Viewing the devastation in Mexico and the Caribbean, with all the poor people’s homes shattered and scattered, I thought there must be a better way to build homes in areas prone to hurricane, flood or earthquake. Here is a suggestion.
Homes can be constructed of steel girders and beams with an all-metal roof, weathertight shuttered windows, footings set in concrete, with the “ground” floor two metres above grade (in other words, on stilts). The interior insulated and finished conventionally. The exterior painted or faced with easily replaced materials, for example, “faux shingles” attached to the metal roof. The home looks like a regular wooden house, except it is actually a strong steel box set in a large concrete block, highly resistant to being blown or washed away, and does not have to be replaced after storms. (There are some technical issues with steel construction, for example in earthquake zones, but none beyond human wit to resolve).

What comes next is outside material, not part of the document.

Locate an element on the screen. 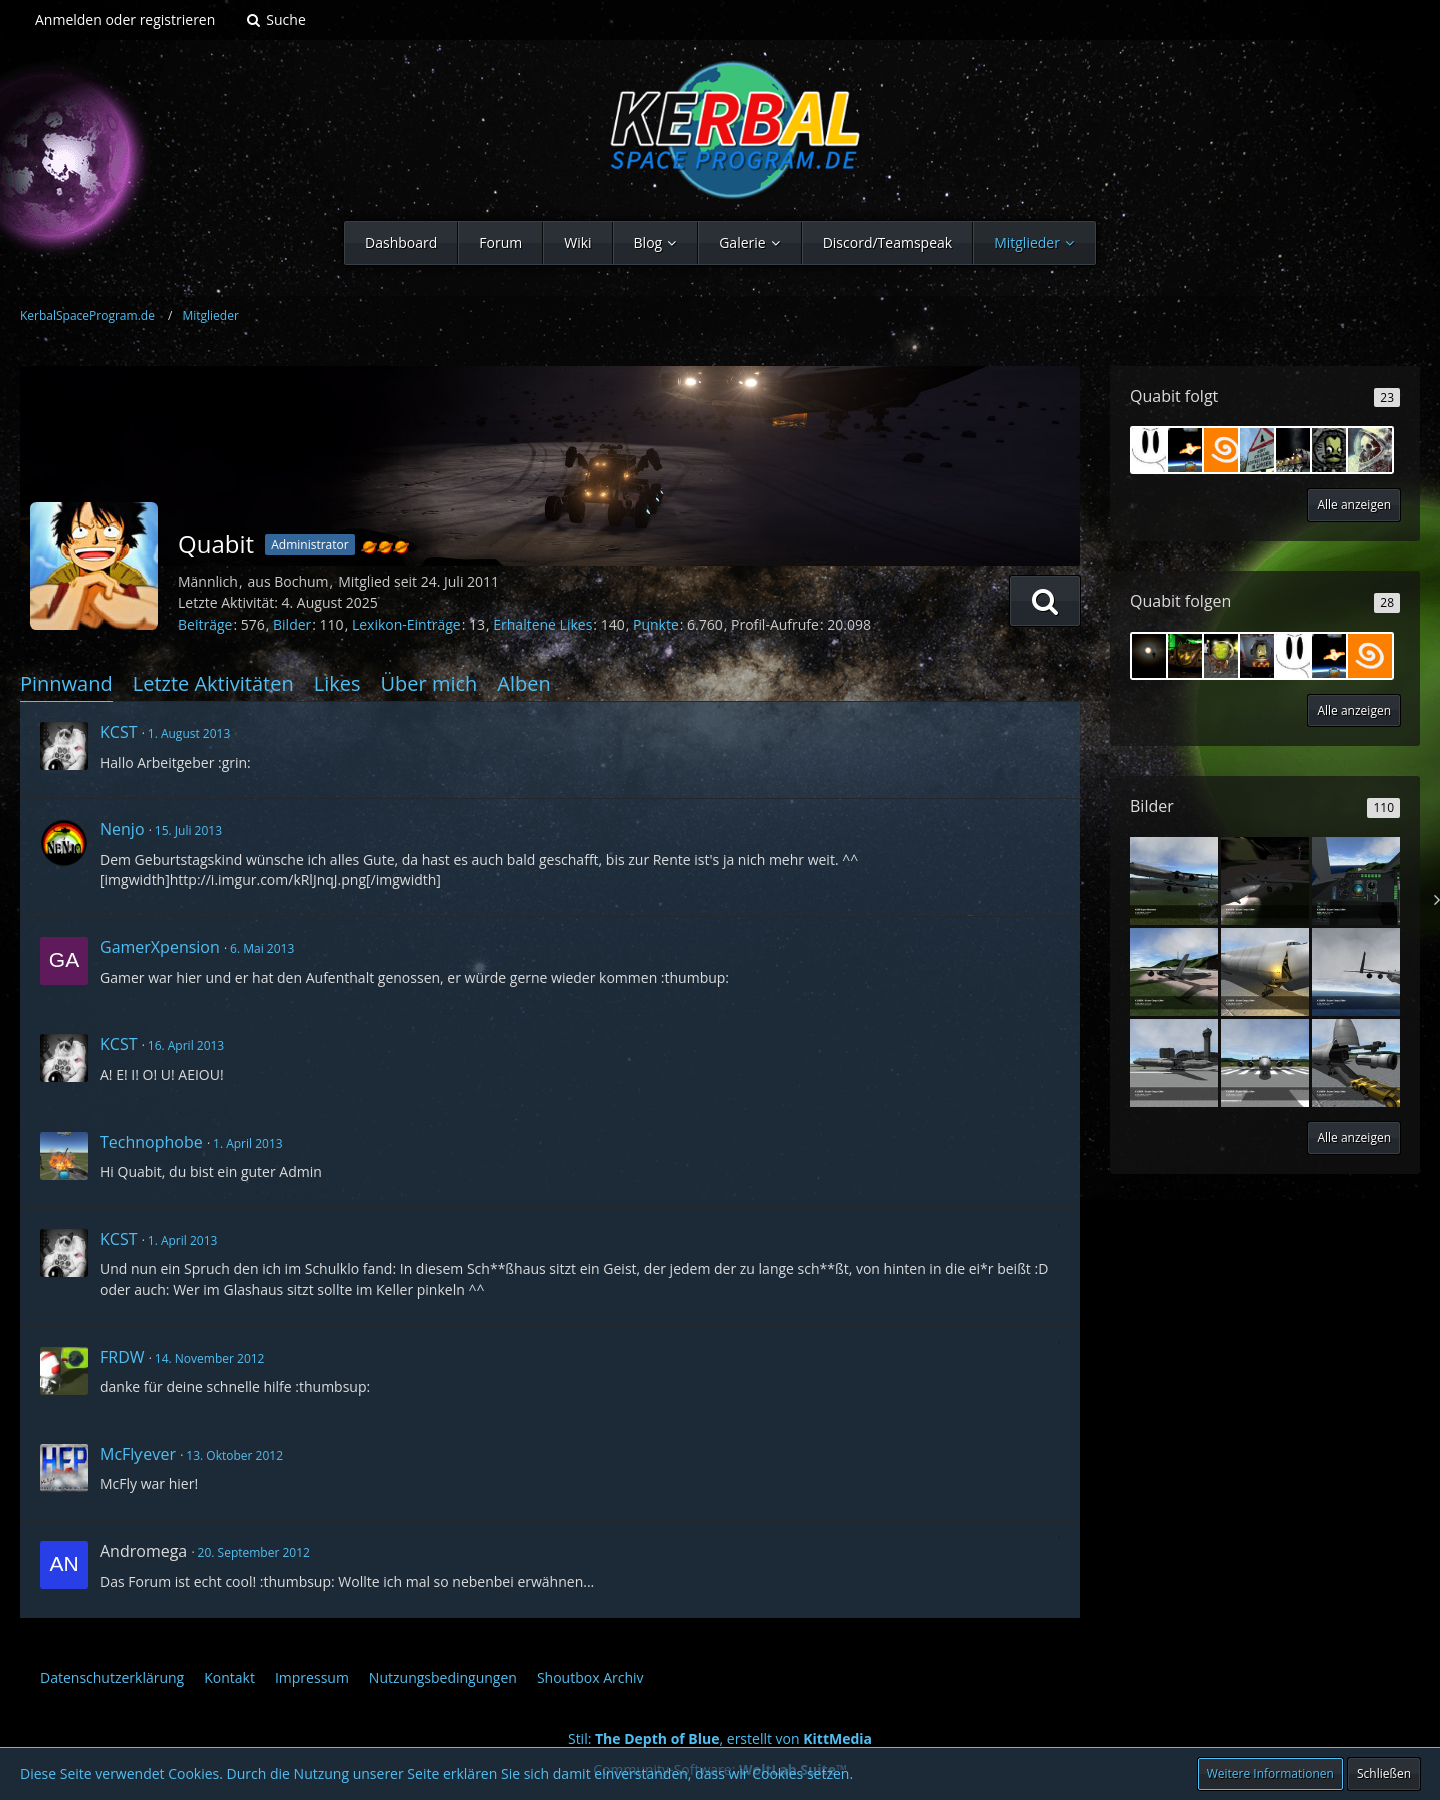  Anmelden oder registrieren is located at coordinates (125, 19).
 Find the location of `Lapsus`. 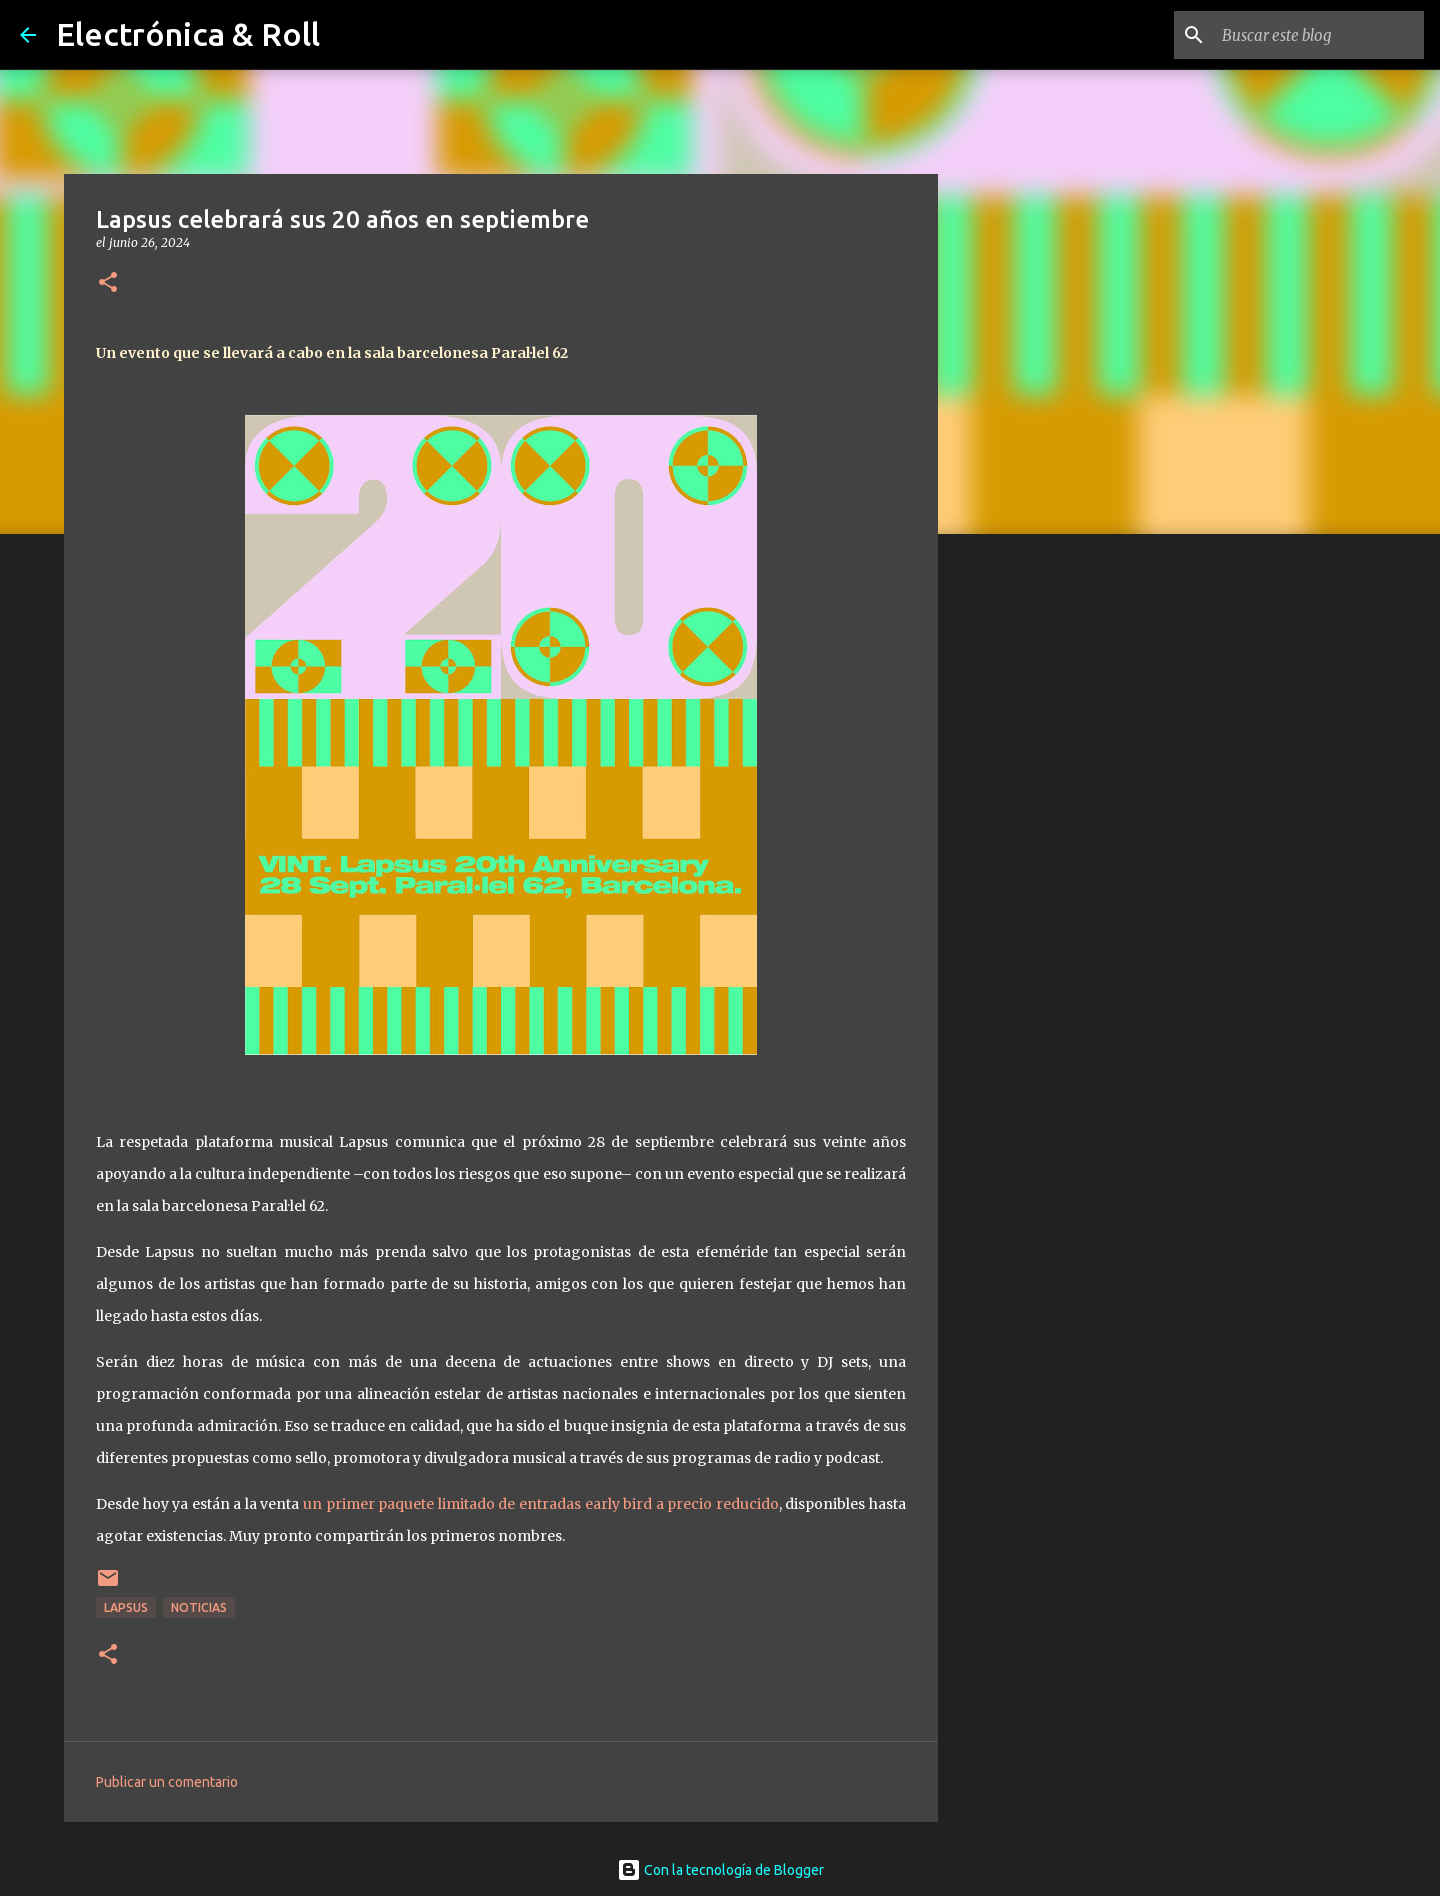

Lapsus is located at coordinates (126, 1607).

Steel structure homes are more popular in Europe but are new to Newfoundland, the first two built recently at Long Pond and Green’s Harbour, the former having three bedrooms and a double garage, said to cost $1 million — a very smart home. The materials are pre-cut, pre-punched and premanufactured largely from recycled steel and assembled locally.
While $1-million steel homes are marketable in developed countries, particularly for those living on flood plains, more modest homes could cost less, say $100,000, but even this will be beyond both individuals and governments in developing or economically depressed countries.
As always, help is needed from countries like Canada, whose 2016 international development assistance stands at $3.9 billion, the largest beneficiary in the Americas being Haiti. But Canada’s aid budget is unlikely to include rebuilding with steel hence, additional money is required from the public purse (the taxpayer).
However, there is an untapped source of funds if there was a political will to tackle tax evasion (illegal), tax avoidance (mostly legal), tax havens and tax loopholes that benefit wealthy individuals and corporations. How much money is lost to the treasury is not clear. Despite an election campaign promise, Ottawa hasn’t produced an official figure for the tax gap — an estimate of the difference between tax due and tax collected – perhaps because the number is embarrassingly large. In Canada, an estimated $81 billion is lost to tax evasion, plus $47.8 billion in uncollected taxes, every year. The Telegram’s Lana Payne drew attention to the $27 billion “passive income” sitting inside Canadian-controlled private corporations whose tax status is unknown.
At $100,000 each, 10,000 steel homes can be provided for each short scale billion (a thousand millions). This is a small number compared to the need, but it is a start, with additional homes provided each tax year, even more if Canada is joined by Western countries with similar tax circumstances.
Perhaps the money gathered from tax dodgers could be put in a special fund specifically for replacing destroyed homes, so that the tax wise guys may enjoy the satisfaction of directly helping their less fortunate brothers and sisters.
In Canada, an estimated $81 billion is lost to tax evasion, plus $47.8 billion in uncollected taxes, every year.